Anderson’s Resident Evil movies – he’s written all of them and directed three (not including the developing sixth installment) – have arguably suffered from diminishing returns of late, but Pompeii looks and sounds more like the kind of entertaining B-movie that he’s made his stock and trade. On some level, a narrative set around the Vesuvius meltdown is even timely, as Sutherland also told USA Today that:
“I’ve seen more natural disasters in the last five years than I have in my entire life. (The film) isn’t a history lesson, but it raises real issues that I think are worth discussing. It could happen again.”

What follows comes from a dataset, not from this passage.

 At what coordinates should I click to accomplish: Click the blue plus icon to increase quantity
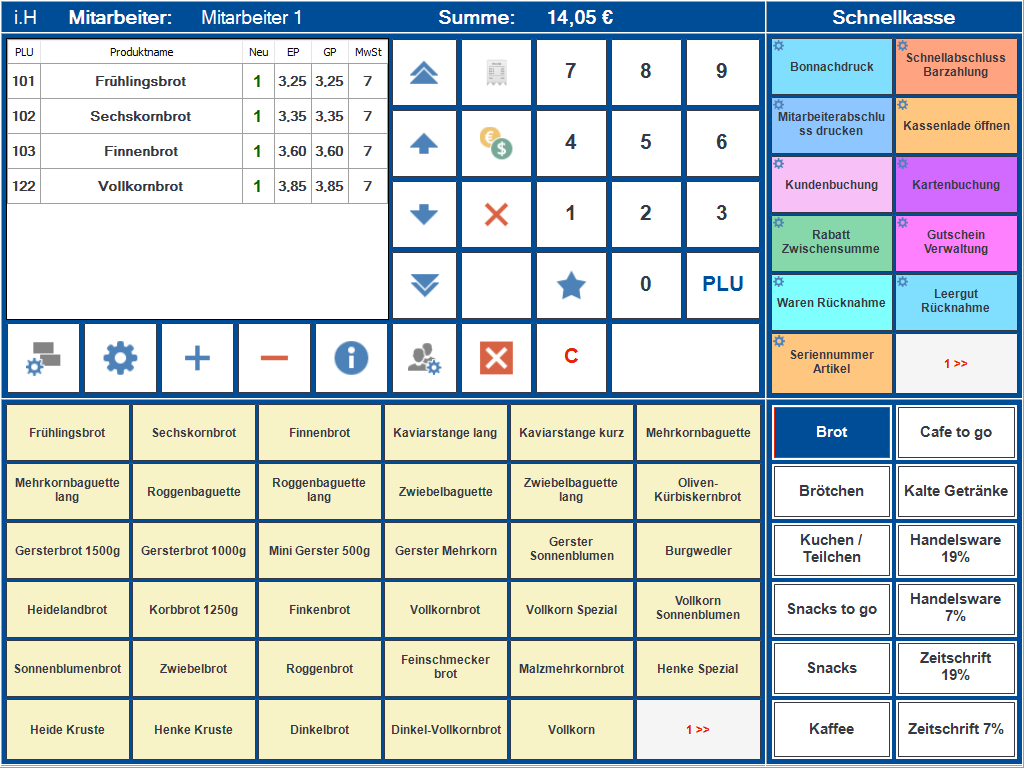tap(197, 358)
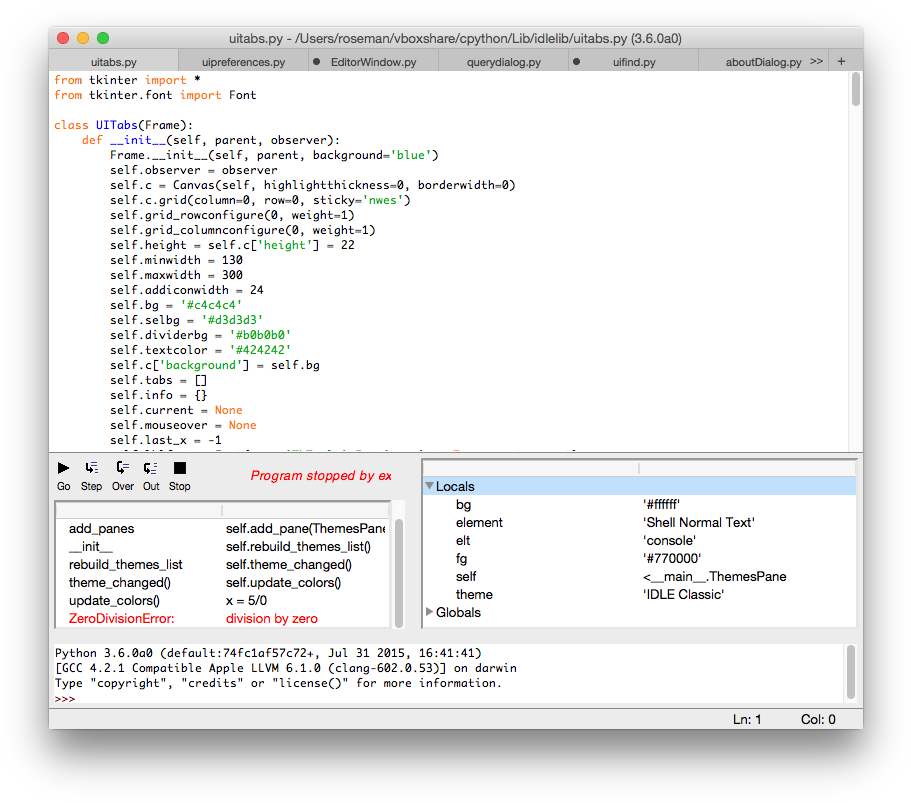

Pompeii was scripted by Janet Scott and Lee Batchler (Batman Forever), Michael Robert Johnson (Sherlock Holmes) and Julian Fellowes (Romeo and Juliet (2013)); that mix of talent recalls how Anderson’s Three Musketeers was also penned by a blend of modern B-movie writers and storytellers who specialize in prestigious period drama fare. I won’t defend Anderson’s take on that classic literature as great filmmaking, but I had a blast watching it (and would argue that it embodies the spirit of Dumas’ source material better than you might think, at a passing glance).
In short: Pompeii seems like an enjoyable old-school Hollywood historical melodrama throwback, as realized through the eyes of a director whose speciality is low-grade action entertainment (and 3D moviemaking, nowadays).
Pompeii erupts in 2D and 3D theaters on February 21st, 2014.